Negociação de paz

Trump: diretor da CIA teve reunião secreta com Kim

Escolhido como o futuro Secretário de Estado dos EUA, Mike Pompeo visitou o líder da Coreia no Norte em Pyongyang

Mike Pompeo (d), que hoje dirige a Agência Central de Inteligência (CIA) de Washington, foi encarregado de tratar pessoalmente com o presidente norte-coreano, Kim Jong-un, planos de desnuclearização da península coreana ( FotoS: AFP )
00:00 · 19.04.2018 / atualizado às 08:51

Washington. O presidente dos EUA, Donald Trump, confirmou, ontem, uma reunião secreta em Pyongyang entre o diretor da CIA e o líder norte-coreano Kim Jong-un, enquanto Seul anunciou que estuda caminhos para um possível tratado de paz com o Norte. A proposta sul-coreana de abrir negociações para declarar oficialmente o fim da Guerra da Coreia (1950-53) é a mais recente de uma série de iniciativas que seriam impensáveis há alguns meses.

Também suscitam a esperança de que as próximas cúpulas entre as duas Coreias, depois entre o Norte e os Estados Unidos, conduzam a avanços concretos.

Outro acontecimento surpreendente foi a visita do diretor da CIA - e futuro Secretário de Estado americano- Mike Pompeo a Pyongyang, capital norte-coreana, para uma reunião com Kim. "A desnuclearização será uma grande coisa para o mundo, mas também para a Coreia do Norte", comentou Trump.

 

Casa Azul

A terceira cúpula intercoreana desde o fim da guerra, marcada para o próximo dia 27 de abril, poderia ser uma oportunidade para abordar a questão de uma declaração oficial para encerrar o conflito na península.

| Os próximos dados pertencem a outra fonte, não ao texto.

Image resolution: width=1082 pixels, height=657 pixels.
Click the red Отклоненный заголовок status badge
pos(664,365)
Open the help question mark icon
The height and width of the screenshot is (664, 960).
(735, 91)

"Estamos examinando a possibilidade de substituir o regime de armistício na península coreana por um regime de paz", declarou à imprensa um importante funcionário da Casa Azul, a presidência sul-coreana.

"Mas não é algo que possamos fazer sozinhos. Precisamos de discussões próximas com as partes relevantes, incluindo a Coreia do Norte".

Soberania

A guerra terminou com um simples armistício, de modo que ambos os lados ainda estão tecnicamente em conflito. A zona desmilitarizada que divide a península é repleta de minas e fortificações. Pyongyang e Seul reivindicam a soberania sobre toda a península. Um tratado pode significar que as duas Coreias se reconhecem. O Norte provavelmente exigiria a retirada das tropas americanas posicionadas na península. O conselheiro de Segurança Nacional da Coreia do Sul, Chung Eui-yong, declarou ontem que Seul e Washington querem que Pyongyang desista de suas ambições atômicas.

Hora de conversar

Os principais momentos do encontro intercoreano, incluindo o primeiro aperto de mão entre Kim e Moon serão transmitidos ao vivo pela televisão, indicou Seul após uma reunião de trabalho entre as duas partes ontem.

Esta reunião será seguida por um histórico tête-à-tête entre Kim e Trump. O presidente dos EUA falou com certo otimismo sobre os preparativos atuais.

"Eles nos respeitam. Nós os respeitamos. É hora de conversar, resolver problemas". "Há uma chance real de resolver um problema global".

Oposição no Senado

Apontado por Trump, como seu próximo secretário de Estado, o diretor da CIA enfrenta uma forte oposição no Senado, que precisa aprovar sua nomeação.

A Comissão de Relações Exteriores do Senado parece estar a ponto de rejeitar a designação de Pompeo, apesar do papel que tem desempenhado o atual diretor da CIA na aproximação com a Coreia do Norte.

O líder da oposição democrata na Comissão de Relações Exteriores, Bob Menendez, comunicou que rejeitará a nomeação afirmando que Pompeo carece de "estratégia" para enfrentar os grandes desafios mundiais.

O senador republicano Tom Cotton reagiu afirmando que "não importa o que aconteça na comissão, Pompeo será confirmado pelo Senado na próxima semana". Ele deverá aguardar então que o plenário do Senado aprove sua nomeação, algo incomum sem o aval da Comissão de Relações Exteriores. Tom Cotton advertiu que será "um péssimo sinal" para outros países, especialmente para a Coreia do Norte, se o Senado não aprovar a nomeação do diretor da CIA.

Pompeo é considerado um falcão em política internacional. O próprio Trump saiu em defesa de Pompeo, de 57 anos, indicado para substituir o discreto Rex Tillerson. É "extraordinário", "um verdadeiro cavaleiro", que também será "um grande secretário de Estado", disse Trump.